Input data:
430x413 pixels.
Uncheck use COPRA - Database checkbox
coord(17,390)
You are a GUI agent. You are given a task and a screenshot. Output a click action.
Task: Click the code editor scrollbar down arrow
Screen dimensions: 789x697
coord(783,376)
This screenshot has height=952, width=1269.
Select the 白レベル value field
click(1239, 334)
--
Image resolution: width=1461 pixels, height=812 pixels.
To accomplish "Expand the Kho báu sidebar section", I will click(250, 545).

Exercise instructions:
Where the string "screenshot" occurs in the data, return the whole line.

Output for this exercise:
You are a GUI agent. You are given a task and a screenshot. Output a click action.
This screenshot has height=952, width=1269.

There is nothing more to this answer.